* Given problem *
Transcribe the text of each of the following records word for word, omitting the pictures from your answer.
───── Given data
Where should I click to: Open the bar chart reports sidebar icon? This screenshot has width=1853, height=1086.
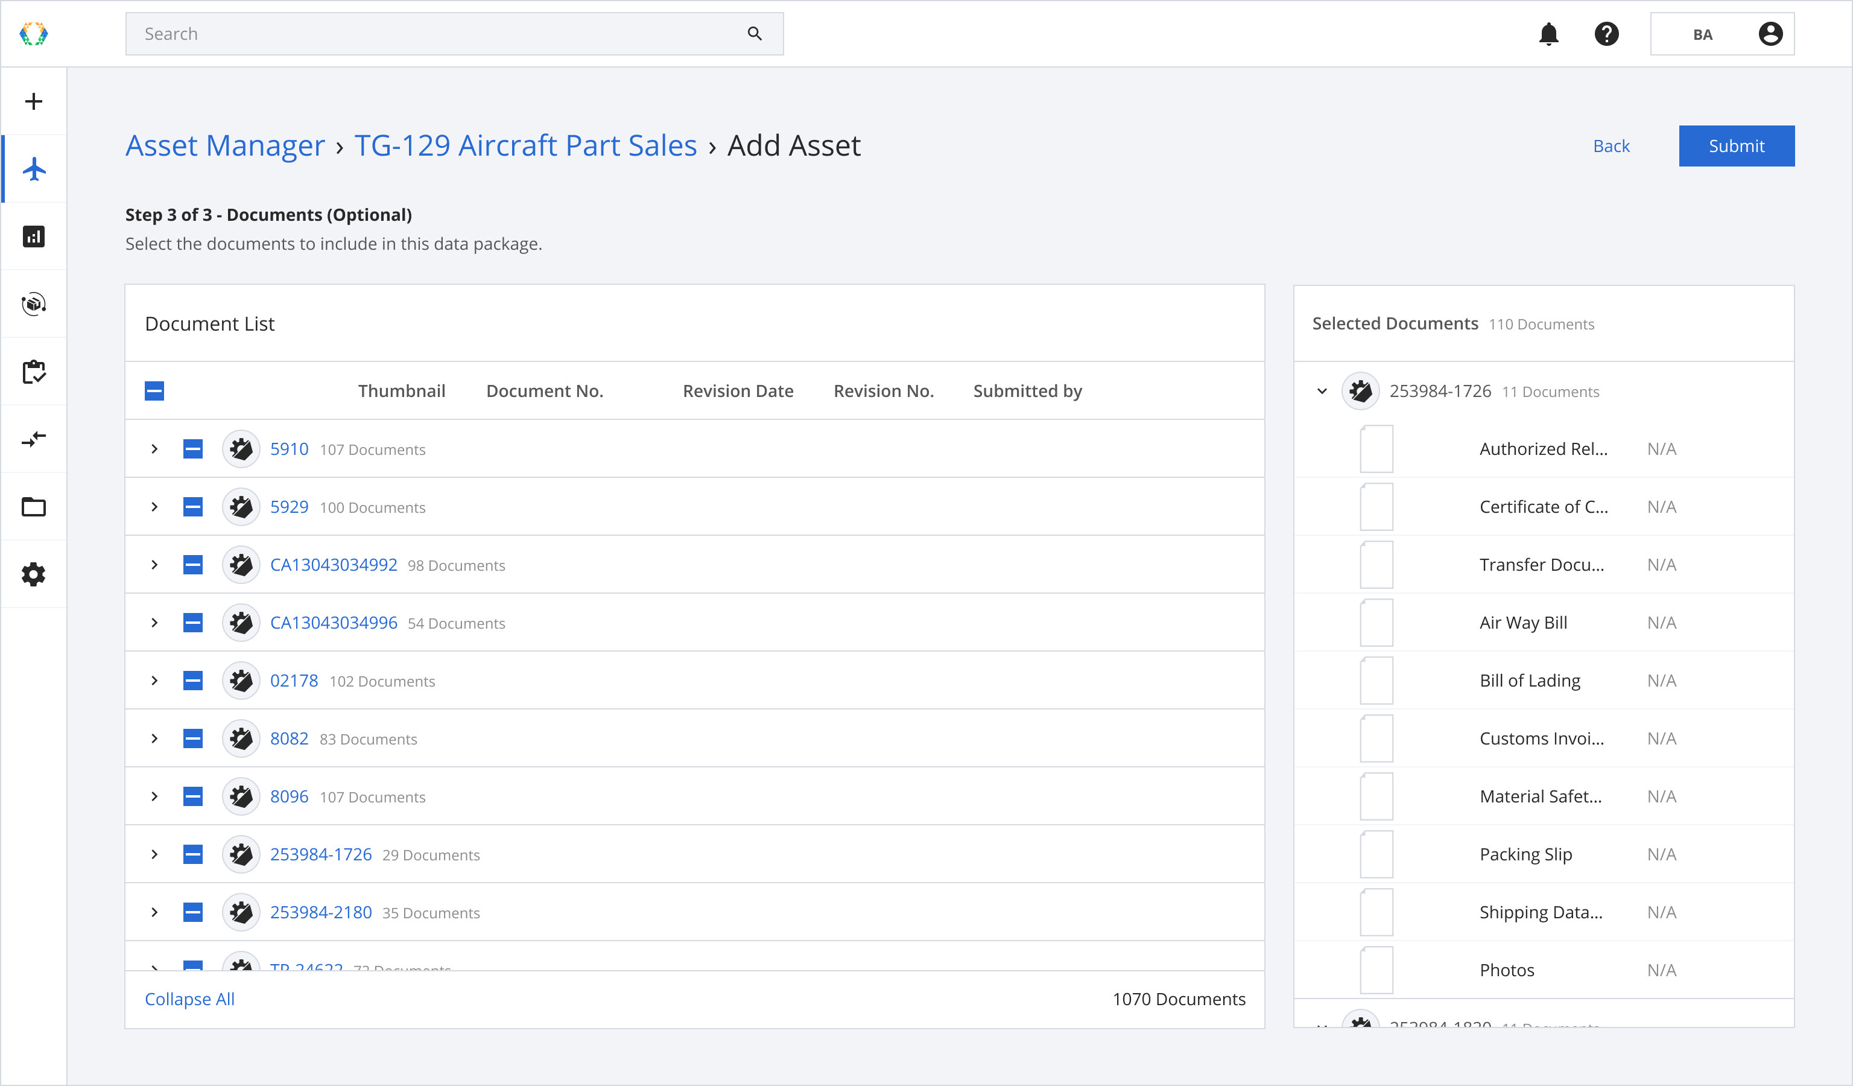point(34,237)
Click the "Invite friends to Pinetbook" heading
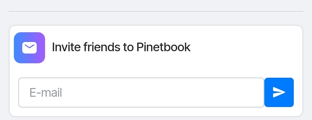 coord(121,47)
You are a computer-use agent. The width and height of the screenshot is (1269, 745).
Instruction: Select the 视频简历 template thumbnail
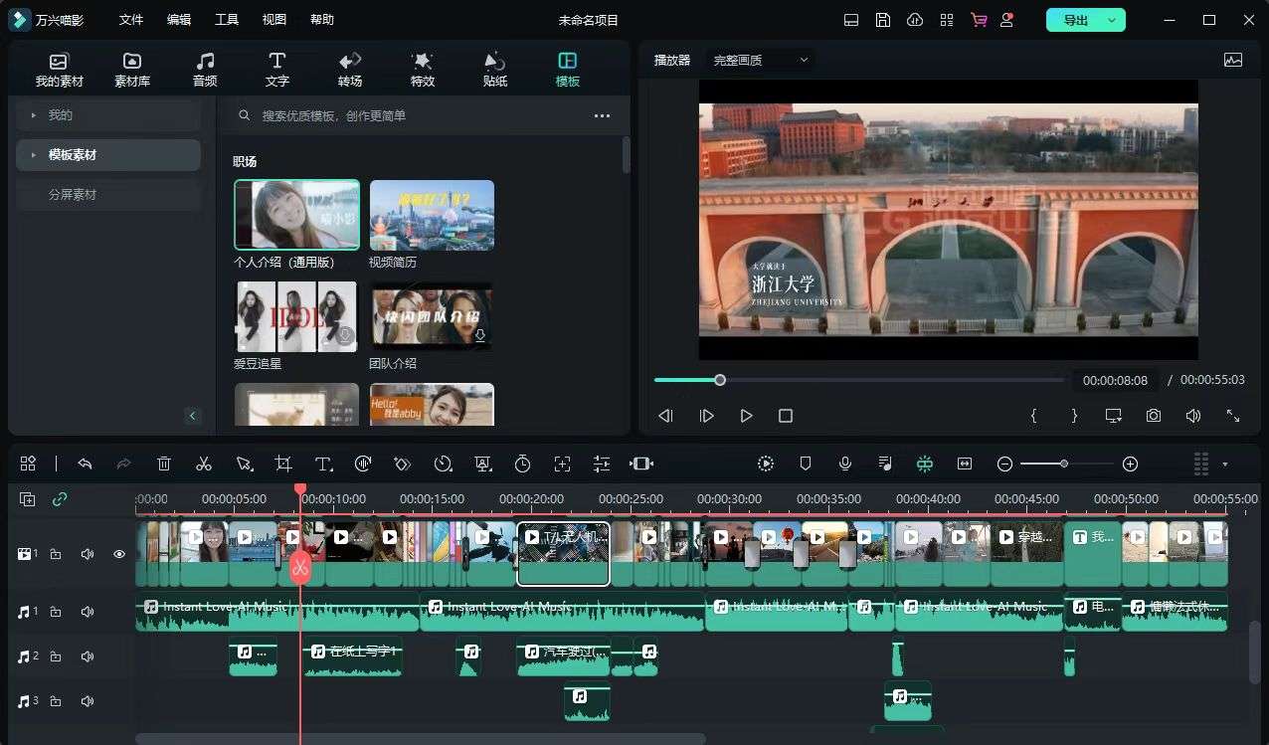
──────────
* Answer to this task *
Where should I click to: Open the bar chart reports sidebar icon? This screenshot has width=1853, height=1086.
point(34,237)
Click the "Invite friends to Pinetbook" heading
 coord(121,47)
You are a computer-use agent. The width and height of the screenshot is (1269, 745).
Instruction: Select the 视频简历 template thumbnail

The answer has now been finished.